The Infernal Devices

The Infernal Devices is the second set of books published. Set in 1878 in Victorian era London, it revolves around Tessa Gray, a teenager who comes to London following her brother's invitation but ends up thrust into the Shadow World upon learning she is not a mundane but, rather, a warlock variant, warlocks being half-human and half-demon. Tessa is unique even among warlocks, as she is the only known case of having Nephilim heritage. The Nephilim, here textually often referred to as Shadowhunters, are blessed with the blood of the angel, thus making Tessa a fourth seraphic.
 Clockwork Angel (August 31, 2010)
 Clockwork Prince (December 6, 2011)
 Clockwork Princess (March 19, 2013)

The Last Hours

The Last Hours is the fifth set of books to all be published. The sequel to The Infernal Devices series, it is set in 1903 London and Paris and revolves around Tessa's children, James and Lucie, as well as their family friend, Cordelia Carstairs, as they navigate through the politics of the London Enclave.
 Chain of Gold (March 3, 2020)
 Chain of Iron (March 2, 2021)
 Chain of Thorns (January 31, 2023)

The Mortal Instruments

The Mortal Instruments is the first set of books published. The series is mainly set in the year 2007 and revolves around the Shadowhunter Clary Fairchild. She and her friends are confronted with two wars: the first against Valentine Morgenstern, and the second against his son Jonathan Morgenstern.
 City of Bones (March 27, 2007)
 City of Ashes (March 25, 2008)
 City of Glass (March 23, 2009)
 City of Fallen Angels (April 5, 2011)
 City of Lost Souls (May 8, 2012)
 City of Heavenly Fire (May 27, 2014)

The Eldest Curses 
The Eldest Curses is the fourth set of books all to be published. The trilogy tells the story of Magnus Bane and Alec Lightwood's adventures together and explore their relationship. Each book is set at different points in the franchise's timeline: the first is set during the events of The Mortal Instruments; the second is set between the events of The Mortal Instruments and The Dark Artifices; and the last will be set after The Dark Artifices. The books were jointly written by Cassandra Clare and Wesley Chu.
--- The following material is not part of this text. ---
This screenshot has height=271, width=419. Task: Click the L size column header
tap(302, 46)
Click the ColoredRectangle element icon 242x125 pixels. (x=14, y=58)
 The Red Scrolls of Magic (April 9, 2019)
 The Lost Book of the White (September 1, 2020)
 The Black Volume of the Dead (TBA)

The Dark Artifices

The Dark Artifices is the third set of books published. The sequel to The Mortal Instruments series, it takes place in 2012, five years after the events of that series's final book, City of Heavenly Fire. It revolves around the Shadowhunter Emma Carstairs, first introduced in City of Heavenly Fire, as she seeks the answer for her parents' mysterious deaths.
 Lady Midnight (March 8, 2016)
 Lord of Shadows (May 23, 2017)
 Queen of Air and Darkness (December 4, 2018)

The Wicked Powers
The Wicked Powers will be the sixth and final set of books to be published and serve as the conclusion of The Shadowhunter Chronicles. It will be based in 2015, three years after the events of the final book of The Dark Artifices - Queen of Air and Darkness - and will centre around the characters of Kit Herondale, Ty Blackthorn and Dru Blackthorn.
 Book 1 (TBA)
 Book 2 (TBA)
 Book 3 (TBA)

Companion books
The following books are listed in order of their publication dates.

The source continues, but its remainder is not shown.